→ **WORK TO BE COMPLETED**: Copy all lines containing the string "camera" from the records below.

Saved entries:
◆ ◆ ◆ ◆ ◆

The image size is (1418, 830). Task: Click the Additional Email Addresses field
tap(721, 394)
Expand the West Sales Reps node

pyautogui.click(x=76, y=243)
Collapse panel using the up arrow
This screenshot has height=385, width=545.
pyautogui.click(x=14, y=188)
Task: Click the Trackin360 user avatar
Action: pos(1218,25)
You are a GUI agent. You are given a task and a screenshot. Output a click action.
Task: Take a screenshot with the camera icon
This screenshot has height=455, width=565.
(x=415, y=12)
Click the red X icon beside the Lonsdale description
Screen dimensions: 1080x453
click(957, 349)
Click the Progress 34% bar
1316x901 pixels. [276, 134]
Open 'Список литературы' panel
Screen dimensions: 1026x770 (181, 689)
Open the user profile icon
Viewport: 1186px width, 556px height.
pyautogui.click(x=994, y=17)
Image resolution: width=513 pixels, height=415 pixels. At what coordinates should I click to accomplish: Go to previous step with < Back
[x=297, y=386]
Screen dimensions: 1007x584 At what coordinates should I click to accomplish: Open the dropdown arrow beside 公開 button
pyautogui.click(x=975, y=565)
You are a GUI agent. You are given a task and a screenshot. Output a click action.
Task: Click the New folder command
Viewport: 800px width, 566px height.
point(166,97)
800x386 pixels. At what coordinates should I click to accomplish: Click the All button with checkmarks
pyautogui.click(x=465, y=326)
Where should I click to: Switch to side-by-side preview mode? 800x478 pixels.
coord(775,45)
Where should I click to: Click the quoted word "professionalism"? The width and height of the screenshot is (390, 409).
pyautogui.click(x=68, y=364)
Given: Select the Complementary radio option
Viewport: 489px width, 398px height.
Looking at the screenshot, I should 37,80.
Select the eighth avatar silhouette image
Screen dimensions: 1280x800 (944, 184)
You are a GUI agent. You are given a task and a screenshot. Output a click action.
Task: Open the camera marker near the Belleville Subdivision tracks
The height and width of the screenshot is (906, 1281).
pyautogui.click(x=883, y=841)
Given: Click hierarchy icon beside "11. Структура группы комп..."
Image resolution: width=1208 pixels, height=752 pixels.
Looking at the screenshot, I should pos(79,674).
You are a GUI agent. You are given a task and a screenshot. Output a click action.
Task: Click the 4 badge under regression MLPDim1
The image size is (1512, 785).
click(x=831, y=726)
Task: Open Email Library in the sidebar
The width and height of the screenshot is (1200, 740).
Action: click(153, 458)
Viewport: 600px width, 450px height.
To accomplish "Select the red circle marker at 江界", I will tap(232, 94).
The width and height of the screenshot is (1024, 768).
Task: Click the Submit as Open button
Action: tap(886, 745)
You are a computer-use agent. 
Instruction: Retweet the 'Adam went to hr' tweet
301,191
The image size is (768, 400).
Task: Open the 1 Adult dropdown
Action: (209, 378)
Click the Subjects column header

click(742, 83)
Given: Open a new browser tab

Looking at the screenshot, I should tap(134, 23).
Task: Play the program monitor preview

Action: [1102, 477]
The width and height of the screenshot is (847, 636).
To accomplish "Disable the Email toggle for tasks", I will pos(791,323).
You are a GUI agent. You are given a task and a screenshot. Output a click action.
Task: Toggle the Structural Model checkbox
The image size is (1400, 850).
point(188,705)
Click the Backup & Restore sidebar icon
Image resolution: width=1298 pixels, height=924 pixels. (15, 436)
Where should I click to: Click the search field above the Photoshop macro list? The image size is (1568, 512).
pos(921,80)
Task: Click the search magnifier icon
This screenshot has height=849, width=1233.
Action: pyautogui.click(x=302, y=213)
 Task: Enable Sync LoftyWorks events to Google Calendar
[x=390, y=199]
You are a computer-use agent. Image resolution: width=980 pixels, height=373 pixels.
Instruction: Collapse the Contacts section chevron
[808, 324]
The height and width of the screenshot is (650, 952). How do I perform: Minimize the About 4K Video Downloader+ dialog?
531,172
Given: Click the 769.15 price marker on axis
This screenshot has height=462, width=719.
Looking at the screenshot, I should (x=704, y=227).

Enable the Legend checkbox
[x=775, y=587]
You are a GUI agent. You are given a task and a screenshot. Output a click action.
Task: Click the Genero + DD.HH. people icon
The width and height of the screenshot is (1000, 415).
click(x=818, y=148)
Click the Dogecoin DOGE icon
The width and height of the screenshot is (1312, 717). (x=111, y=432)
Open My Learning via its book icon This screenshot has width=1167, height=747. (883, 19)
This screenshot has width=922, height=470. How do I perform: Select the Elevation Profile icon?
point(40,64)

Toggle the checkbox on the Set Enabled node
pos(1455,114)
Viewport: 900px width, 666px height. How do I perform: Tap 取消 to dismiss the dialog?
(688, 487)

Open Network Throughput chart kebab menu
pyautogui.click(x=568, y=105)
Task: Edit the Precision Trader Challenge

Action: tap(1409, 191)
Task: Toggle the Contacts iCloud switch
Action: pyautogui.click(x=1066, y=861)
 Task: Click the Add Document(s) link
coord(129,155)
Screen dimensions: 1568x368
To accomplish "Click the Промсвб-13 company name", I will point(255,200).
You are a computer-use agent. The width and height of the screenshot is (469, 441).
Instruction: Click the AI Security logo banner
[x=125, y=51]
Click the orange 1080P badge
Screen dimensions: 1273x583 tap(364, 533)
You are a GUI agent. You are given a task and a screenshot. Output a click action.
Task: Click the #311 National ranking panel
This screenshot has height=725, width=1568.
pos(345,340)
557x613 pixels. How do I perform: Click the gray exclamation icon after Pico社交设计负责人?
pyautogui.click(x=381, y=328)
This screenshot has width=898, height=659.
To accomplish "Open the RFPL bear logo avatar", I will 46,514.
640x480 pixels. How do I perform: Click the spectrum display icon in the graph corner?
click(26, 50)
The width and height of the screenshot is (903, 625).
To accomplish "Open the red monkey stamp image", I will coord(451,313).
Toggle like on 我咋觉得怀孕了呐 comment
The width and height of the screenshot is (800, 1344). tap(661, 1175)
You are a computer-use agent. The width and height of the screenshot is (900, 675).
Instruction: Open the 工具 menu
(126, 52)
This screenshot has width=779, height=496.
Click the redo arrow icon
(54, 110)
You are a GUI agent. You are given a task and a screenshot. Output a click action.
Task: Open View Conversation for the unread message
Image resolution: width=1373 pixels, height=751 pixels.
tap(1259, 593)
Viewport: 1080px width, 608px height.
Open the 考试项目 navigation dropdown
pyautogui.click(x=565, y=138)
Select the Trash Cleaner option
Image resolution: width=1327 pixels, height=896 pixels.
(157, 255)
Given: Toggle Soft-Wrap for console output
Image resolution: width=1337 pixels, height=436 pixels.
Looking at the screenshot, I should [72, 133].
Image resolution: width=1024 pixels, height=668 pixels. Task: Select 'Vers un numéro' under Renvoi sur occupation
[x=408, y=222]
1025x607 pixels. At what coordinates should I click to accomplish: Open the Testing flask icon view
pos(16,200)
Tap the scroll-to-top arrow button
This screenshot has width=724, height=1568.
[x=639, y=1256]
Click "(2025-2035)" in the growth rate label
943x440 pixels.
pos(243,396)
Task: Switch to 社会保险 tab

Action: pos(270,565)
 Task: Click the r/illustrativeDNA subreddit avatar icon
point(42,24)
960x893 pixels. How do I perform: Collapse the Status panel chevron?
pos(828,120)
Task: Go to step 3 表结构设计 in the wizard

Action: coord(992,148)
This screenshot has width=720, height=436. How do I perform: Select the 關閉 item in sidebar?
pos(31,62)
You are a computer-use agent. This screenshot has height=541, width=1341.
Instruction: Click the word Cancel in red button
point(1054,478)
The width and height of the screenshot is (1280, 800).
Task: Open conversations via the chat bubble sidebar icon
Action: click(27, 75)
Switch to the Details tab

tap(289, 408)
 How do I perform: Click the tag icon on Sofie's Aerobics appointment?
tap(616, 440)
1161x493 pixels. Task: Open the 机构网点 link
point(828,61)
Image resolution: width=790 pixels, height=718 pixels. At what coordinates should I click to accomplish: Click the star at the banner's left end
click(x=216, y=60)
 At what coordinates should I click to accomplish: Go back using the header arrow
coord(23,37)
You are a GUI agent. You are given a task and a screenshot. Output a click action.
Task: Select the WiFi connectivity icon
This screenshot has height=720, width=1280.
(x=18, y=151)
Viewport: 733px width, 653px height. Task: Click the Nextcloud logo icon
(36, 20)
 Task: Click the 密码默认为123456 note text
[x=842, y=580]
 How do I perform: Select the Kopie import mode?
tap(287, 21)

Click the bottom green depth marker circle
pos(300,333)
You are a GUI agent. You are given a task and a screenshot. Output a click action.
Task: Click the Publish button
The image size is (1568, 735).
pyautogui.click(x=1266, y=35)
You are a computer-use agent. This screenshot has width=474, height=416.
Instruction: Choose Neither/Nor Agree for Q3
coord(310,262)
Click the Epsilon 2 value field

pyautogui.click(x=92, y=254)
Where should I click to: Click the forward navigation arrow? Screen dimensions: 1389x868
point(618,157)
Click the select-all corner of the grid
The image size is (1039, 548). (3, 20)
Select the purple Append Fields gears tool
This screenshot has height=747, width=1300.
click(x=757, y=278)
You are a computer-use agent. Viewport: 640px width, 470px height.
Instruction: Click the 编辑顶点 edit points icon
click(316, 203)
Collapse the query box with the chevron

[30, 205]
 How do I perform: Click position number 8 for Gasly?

◆ ◆ ◆ ◆ ◆

→ **ANSWER BELOW**:
Task: Take a screenshot with the camera icon
Task: Open the camera marker near the Belleville Subdivision tracks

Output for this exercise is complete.